Nos termos do art. 1.789 do CC: “havendo herdeiros necessários, o testador só poderá dispor da metade da herança”. Portanto, fica claro que, na existência de herdeiros necessários, ou seja, aqueles que, sobrevivendo ao de cujus, obrigatoriamente receberão uma parte da herança (cônjuge, descendentes e ascendentes), o autor da herança só poderá testar no equivalente a metade dos seus bens. Incluem-se na parte disponível pelo testador os seus bens pessoais, a parte que lhe caberia nos bens do casal, conforme o regime de bens, e pela parte dos bens que possuísse em condomínio com o seu cônjuge.
Importante ressaltar, neste ponto, a diferença entre o herdeiro necessário e o herdeiro legítimo. O primeiro terá, necessariamente, direito à legítima, isto é, à metade dos bens do falecido ao tempo de sua morte, e somente poderá ser excluídos nos casos previstos em lei: deserdação ou indignidade.
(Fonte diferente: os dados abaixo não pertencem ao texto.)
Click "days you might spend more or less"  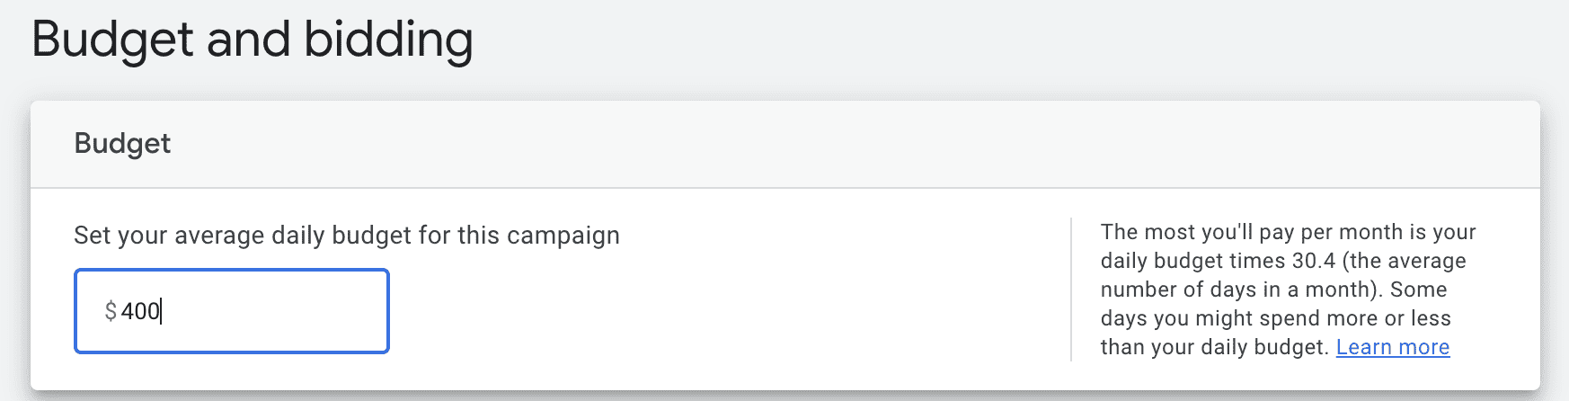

De outro lado, até o momento do trânsito em julgado da sentença que decretar a deserdação ou a indignidade o herdeiro ainda é sucessível, e entrará na posse dos bens quando aberta a sucessão. Fica claro, pois, que não bastará a simples vontade do falecido para que se exclua o herdeiro necessário da herança, o que somente irá ocorrer se forem satisfeitas as causas legais de indignidade ou deserdação previstas nos arts. 1.814 e 1.961 do CC.
No que respeita ao herdeiro legítimo, este sucede por força da lei, mas não sucederá necessariamente, visto que o seu direito hereditário dá-se por exclusão, na falta de um, defere-se a herança ao subseqüente, na ordem do art. 1.829 do CC, podendo ser excluído da sucessão pelo testador. Destaque-se que, no nosso caso, o único herdeiro legítimo que não é necessário é o colateral (art. 1.829/CC).
Conforme destaca Hironaka, o novo Código Civil erigiu o cônjuge à categoria de herdeiro necessário. De modo que, além da meação que lhe cabe por força da dissolução do vínculo conjugal em razão da morte, o cônjuge também terá direito à legítima, ou seja, concorrerá com os demais herdeiros legítimos quanto aos bens exclusivos do falecido. Todavia, em que pese tenha a Constituição Federal de 1988 equiparado a união estável ao casamento (art. 226, § 3º), o companheiro sobrevivente não teve o mesmo tratamento dispensado pelo legislador ao cônjuge supérstite.
2 – A sucessão do companheiro
Conforme já apontado, a CF/88, em seu art. 226, reconheceu a união estável como entidade familiar, coadunando-se assim com uma realidade social constante:
“Art. 226. A família, base da sociedade, tem especial proteção do Estado.
(…)
§ 3º - Para efeito da proteção do Estado, é reconhecida a união estável entre o homem e a mulher como entidade familiar, devendo a lei facilitar sua conversão em casamento.”
No entanto, o novo Código Civil faz uma injusta distinção entre a sucessão do companheiro e a do cônjuge:
“Art. 1.790. A companheira ou o companheiro participará da sucessão do outro, quanto aos bens adquiridos onerosamente na vigência da união estável, nas condições seguintes:
I - se concorrer com filhos comuns, terá direito a uma quota equivalente à que por lei for atribuída ao filho;
II - se concorrer com descendentes só do autor da herança, tocar-lhe-á a metade do que couber a cada um daqueles;
III - se concorrer com outros parentes sucessíveis, terá direito a um terço da herança;
IV - não havendo parentes sucessíveis, terá direito à totalidade da herança.”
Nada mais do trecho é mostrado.